Kanaan had his fair share of chances to win at Indianapolis Motor Speedway, but came up short time and time again. He was leading when the rain came in 2007, only to lose to Dario Franchitti when the race resumed.
In all, Kanaan went into Sunday’s race with 221 laps led at Indy – more than any non-winners except Michael Andretti and Rex Mays – but his second-place finish to Buddy Rice in 2004 was the closest he had come to victory. He had a pair of third-place finishes, including last year, again to Franchitti.
“I wanted it all my life, but over the years I was kind of OK with the fact that I may never have the chance to win,” Kanaan said. “We can disprove the theory that nice guys don’t win.
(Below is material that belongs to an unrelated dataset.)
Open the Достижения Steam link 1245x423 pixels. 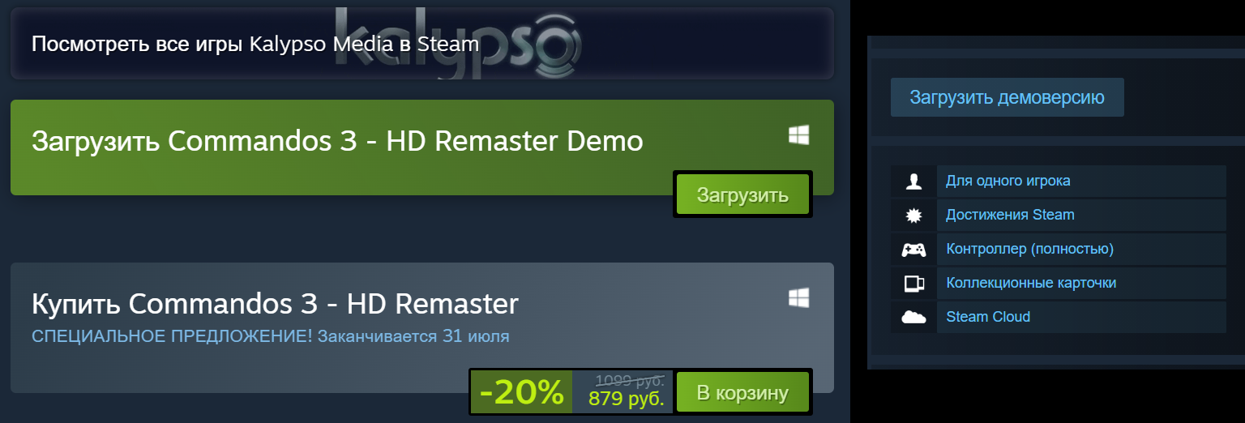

We proved that wrong.”
This time, it was Franchitti whose crash brought out the final caution to seal Kanaan’s victory.
The win for Kanaan and car owner Jimmy Vasser was celebrated throughout the paddock. Alex Zanardi, who came from Italy to watch the race and gave Kanaan one of his 2012 London Paralympics medals as good luck, wept behind the pit wall as Kanaan took the checkered flag.
“I tell you I’m starting to think (the medal) really works,” said Zanardi, who lost his legs in a 2001 crash in Germany. “It’s a dream come true to see Tony win, to see Jimmy Vasser win, my dear friend. I’m so happy, I’m so happy.”
It was Vasser who brought Zanardi’s medal to Kanaan before the race, telling his driver that Zanardi wanted him to rub it for good luck.
“I cuddled with it,” Kanaan later admitted.
Fellow Brazilian Helio Castroneves, shooting for a record-tying fourth Indy win, was happy for his long-time friend.
“Finally he’s able to win this race. He’s so close so many times, but the good news is the good old boys are still able to run fast,” Castroneves said.
The leaders came to the finish line all bunched up around Kanaan, saluting the longtime IndyCar stalwart who had longed to add the final missing piece to his resume. That was about as slow as anyone had driven all day. The average speed was 187.433 mph, another Indy record.
Marco Andretti finished fourth, failing to win for the eighth time, and Justin Wilson was fifth in the highest-finishing Honda on a day that was dominated by Chevrolet. Castroneves was sixth. Pole-sitter Ed Carpenter led a race-high 37 laps and finished 10th.
For a time, it appeared the win would go to A.J. Allmendinger, who led 23 laps in his Indy 500 debut for Roger Penske.
Fired by Penske from his NASCAR ride last year after failing a NASCAR drug test, Penske gave him a second chance with this IndyCar opportunity. Seven years after leaving open-wheel racing, Allmendinger was leading when his seat belt came undone, forcing him to pit.